Pesugihan sate Gagak Mang Yopi

Shinbul
Chapter #3

Ki Wijar Paruk

Sosok Ki Wijar Paruk sangat disegani oleh warga Desa Balesari, di Lereng Gunung Kawi. Seperti tampak pada pagi hari ini, walau mentari belum siap menampakkan senyumannya yang menawan, Ki Wijar Paruk sudah mulai mengayuh pedal sepedanya menuju perkebunan kopi miliknya yang luas itu. Biasanya kalau dia sudah pagi pagi sekali keluar dari rumah mewahnya, pasti dikarenakan dia sedang berantem besar dengan istri ketiganya yang merupakan kembang desa dari desa sebelah.

Ki Wijar Paruk memang terkenal, karena merupakan orang terkaya di Desa Balesari. Siapa yang tidak mengenal sosok Ki Wijar Paruk. Semua fasilitas fasilitas di Desa Balesari semua difasilitasi olehnya. Mau itu fasilitas air bersih, fasilitas listrik ke rumah rumah penduduk, fasilitas perkebunan kopi miliknya. Semua penduduk boleh mengajukan diri untuk bekerja di perkebunan kopinya, tanpa terkecuali.

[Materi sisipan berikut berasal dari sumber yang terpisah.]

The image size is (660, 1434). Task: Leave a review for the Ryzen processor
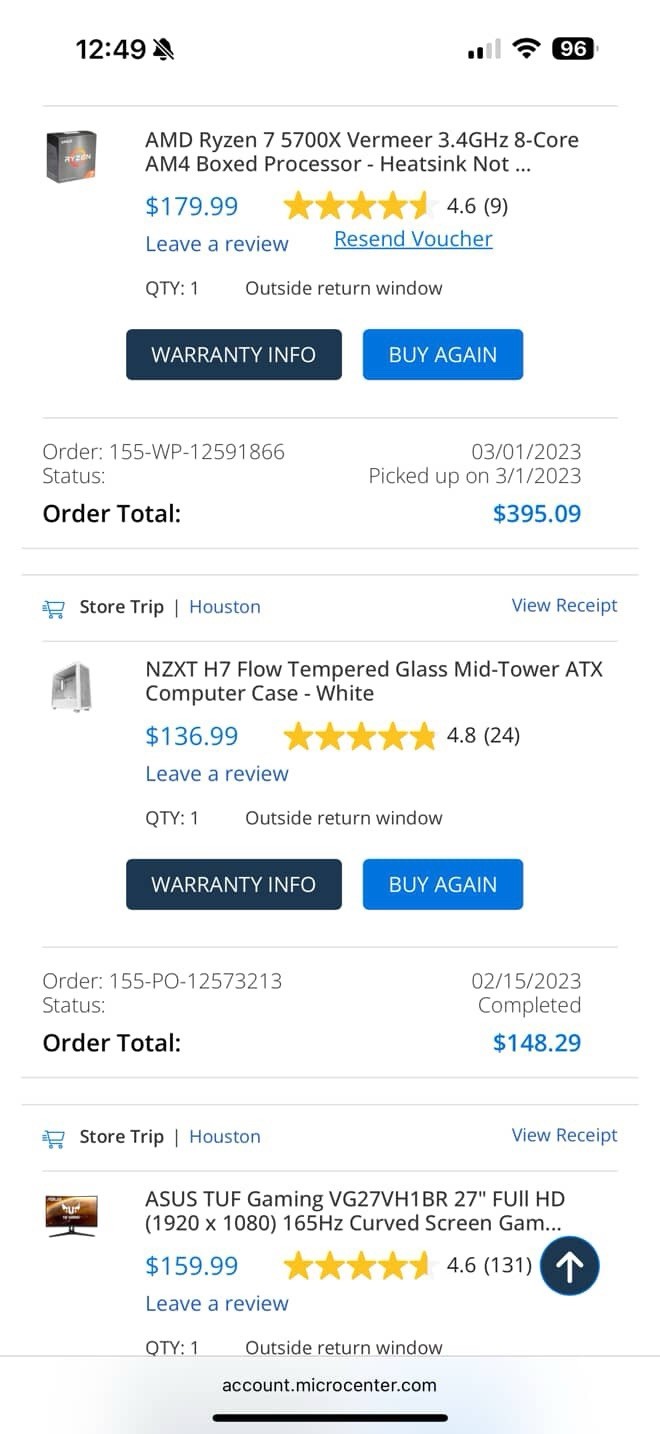(216, 244)
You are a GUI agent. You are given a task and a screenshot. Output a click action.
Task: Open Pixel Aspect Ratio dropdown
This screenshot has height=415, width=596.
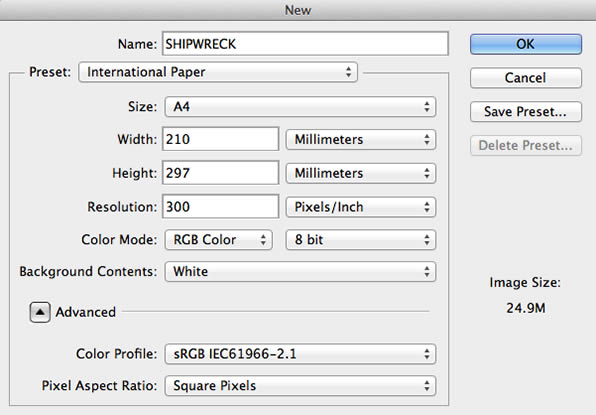(300, 386)
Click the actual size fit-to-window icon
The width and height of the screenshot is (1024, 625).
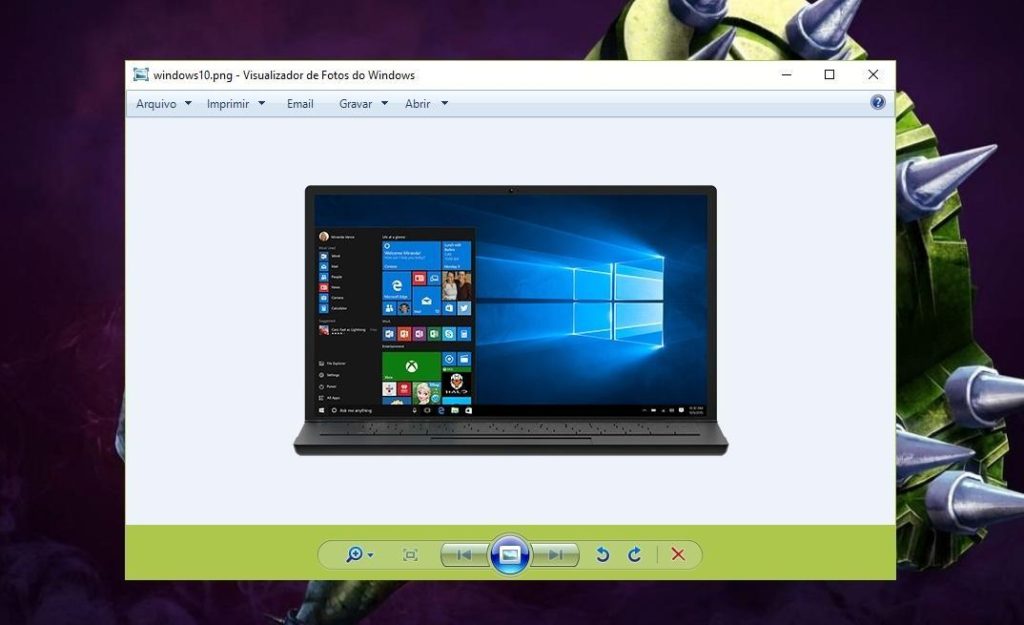click(x=410, y=555)
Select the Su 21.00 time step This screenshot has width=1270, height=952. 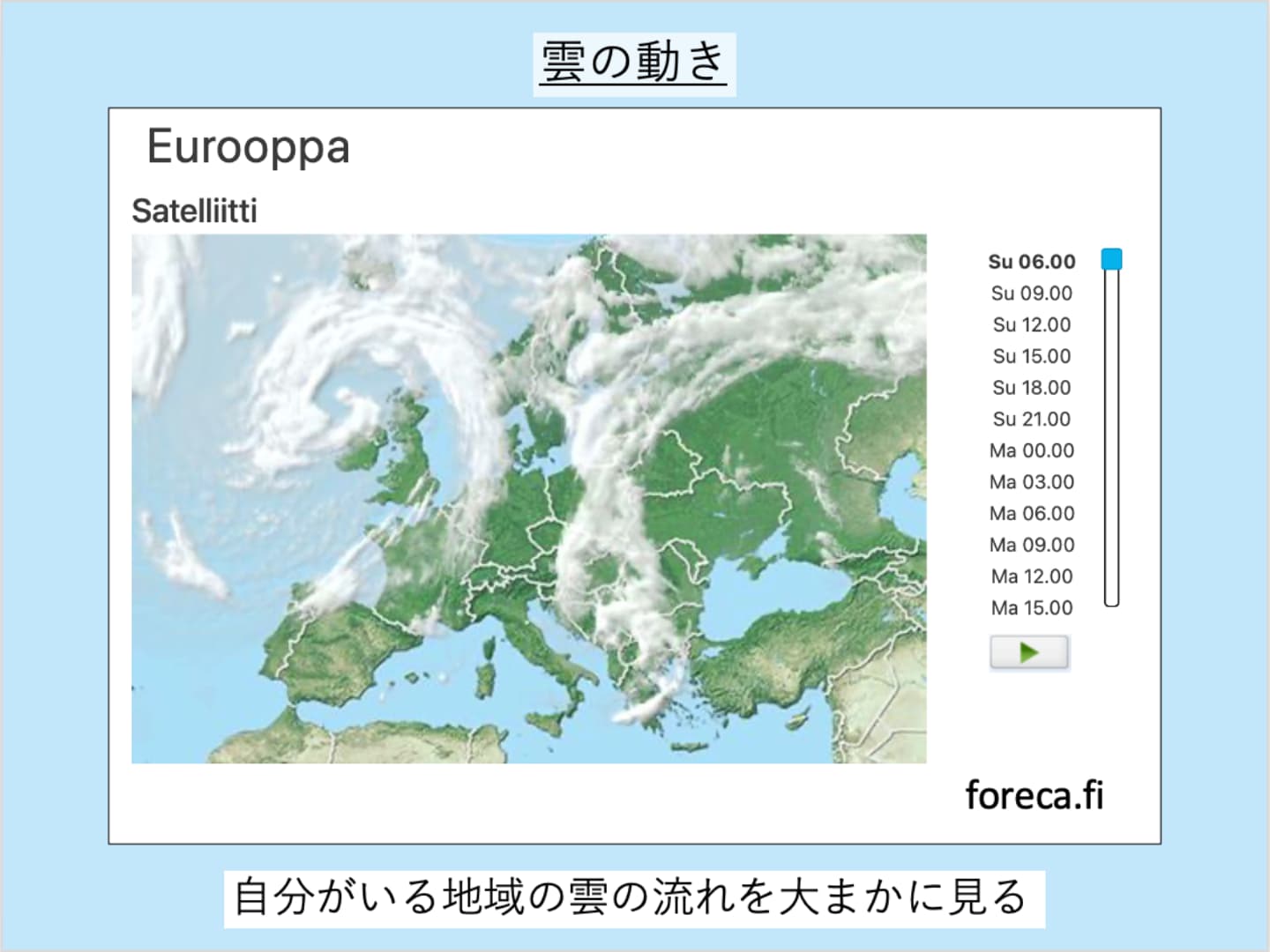(1031, 420)
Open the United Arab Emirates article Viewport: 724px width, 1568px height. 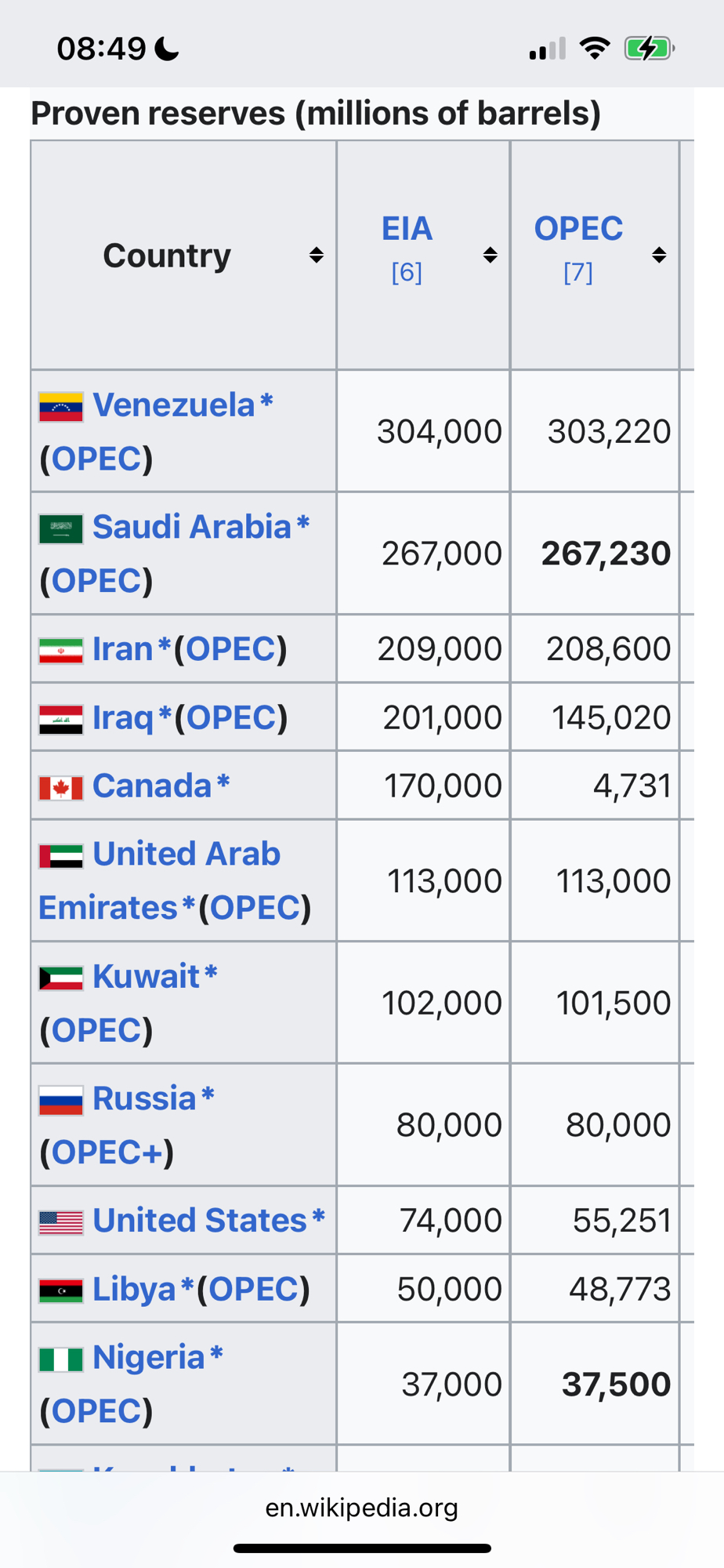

Walau hidup bergelimang harta, Ki Wijar Paruk tampak kurang bahagia, apalagi sejak kematian anak semata wayangnya Tuan muda Atmaja Wicaksono yang tanpa sebab. Jiwa dan raga Ki Wijar Paruk cukup terpukul sejak kejadian itu. Berhari hari dia menyepi seorang diri di rumah perkebunannya, tanpa makan dan minum, membatin ada apa gerangan yang terjadi dengan anaknya Atmaja Wicaksono. Semua pengawal dan pesuruh dia kumpulkan jadi satu, dia mulai menginterogasi mereka satu per satu.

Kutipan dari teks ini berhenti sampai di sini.